多智能体进化:通过协同演化实现大语言模型的自我优化
Multi-Agent Evolve: LLM Self-Improve through Co-evolution
October 27, 2025
作者: Yixing Chen, Yiding Wang, Siqi Zhu, Haofei Yu, Tao Feng, Muhan Zhan, Mostofa Patwary, Jiaxuan You
cs.AI
摘要
強化學習(RL)在提升大型語言模型(LLM)的推理能力方面已展現顯著潛力。然而,強化學習在LLM中的成功高度依賴人工標註數據集和可驗證獎勵機制,這限制了其擴展性與通用性。受該範式在棋類遊戲中成功的啟發,近期提出的自我對弈式強化學習方法旨在無需人工標註數據的情況下增強LLM的推理能力。但現有方法主要依賴具備明確反饋的實體環境(如Python解釋器或遊戲引擎),將其擴展至通用領域仍面臨挑戰。為解決這些難題,我們提出多智能體進化框架(MAE),該框架使LLM能夠在數學計算、邏輯推理和常識問答等多樣化任務中實現自我進化。MAE的核心設計基於由單一LLM實例化的三智能體交互架構(提問者、求解者、評判者),並應用強化學習優化其行為:提問者生成問題,求解者嘗試解答,評判者則在協同進化過程中對二者進行評估。基於Qwen2.5-3B-Instruct模型的實驗表明,MAE在多個基準測試中實現平均4.54%的性能提升。這些結果凸顯了MAE作為一種可擴展、高數據效率的方法,能夠在極少依賴人工監督的前提下有效增強LLM的通用推理能力。
English
Reinforcement Learning (RL) has demonstrated significant potential in
enhancing the reasoning capabilities of large language models (LLMs). However,
the success of RL for LLMs heavily relies on human-curated datasets and
verifiable rewards, which limit their scalability and generality. Recent
Self-Play RL methods, inspired by the success of the paradigm in games and Go,
aim to enhance LLM reasoning capabilities without human-annotated data.
However, their methods primarily depend on a grounded environment for feedback
(e.g., a Python interpreter or a game engine); extending them to general
domains remains challenging. To address these challenges, we propose
Multi-Agent Evolve (MAE), a framework that enables LLMs to self-evolve in
solving diverse tasks, including mathematics, reasoning, and general knowledge
Q&A. The core design of MAE is based on a triplet of interacting agents
(Proposer, Solver, Judge) that are instantiated from a single LLM, and applies
reinforcement learning to optimize their behaviors. The Proposer generates
questions, the Solver attempts solutions, and the Judge evaluates both while
co-evolving.
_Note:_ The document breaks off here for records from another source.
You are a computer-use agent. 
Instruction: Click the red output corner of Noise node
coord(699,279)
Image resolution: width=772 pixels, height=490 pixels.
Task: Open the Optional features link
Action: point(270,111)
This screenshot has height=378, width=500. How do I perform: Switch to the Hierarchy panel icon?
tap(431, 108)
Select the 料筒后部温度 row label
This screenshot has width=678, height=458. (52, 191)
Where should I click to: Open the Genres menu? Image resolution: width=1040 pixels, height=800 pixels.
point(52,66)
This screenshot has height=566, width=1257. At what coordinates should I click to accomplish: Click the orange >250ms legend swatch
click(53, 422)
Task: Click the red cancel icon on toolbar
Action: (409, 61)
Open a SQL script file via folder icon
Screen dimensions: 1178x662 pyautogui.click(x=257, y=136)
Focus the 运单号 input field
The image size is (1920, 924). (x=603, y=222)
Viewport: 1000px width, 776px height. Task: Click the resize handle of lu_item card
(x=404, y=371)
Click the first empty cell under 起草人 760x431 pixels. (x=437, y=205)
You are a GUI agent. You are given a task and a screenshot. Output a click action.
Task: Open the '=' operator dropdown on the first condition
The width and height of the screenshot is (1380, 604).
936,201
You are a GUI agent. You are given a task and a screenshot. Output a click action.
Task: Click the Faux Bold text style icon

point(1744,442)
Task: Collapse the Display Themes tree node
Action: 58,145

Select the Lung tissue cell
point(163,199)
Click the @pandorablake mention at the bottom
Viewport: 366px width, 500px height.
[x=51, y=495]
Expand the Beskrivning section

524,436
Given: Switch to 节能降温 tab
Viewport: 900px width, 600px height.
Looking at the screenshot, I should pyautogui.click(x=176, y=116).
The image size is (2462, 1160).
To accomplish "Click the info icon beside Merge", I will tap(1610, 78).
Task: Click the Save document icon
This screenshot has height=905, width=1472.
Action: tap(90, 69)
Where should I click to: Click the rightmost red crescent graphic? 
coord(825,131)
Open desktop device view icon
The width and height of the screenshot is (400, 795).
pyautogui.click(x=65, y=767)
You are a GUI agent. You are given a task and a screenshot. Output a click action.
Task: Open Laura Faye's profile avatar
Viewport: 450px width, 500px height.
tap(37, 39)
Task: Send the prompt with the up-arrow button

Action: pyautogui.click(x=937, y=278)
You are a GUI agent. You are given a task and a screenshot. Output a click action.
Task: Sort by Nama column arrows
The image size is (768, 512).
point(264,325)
Experiments on Qwen2.5-3B-Instruct demonstrate that MAE achieves
an average improvement of 4.54% on multiple benchmarks. These results highlight
MAE as a scalable, data-efficient method for enhancing the general reasoning
abilities of LLMs with minimal reliance on human-curated supervision.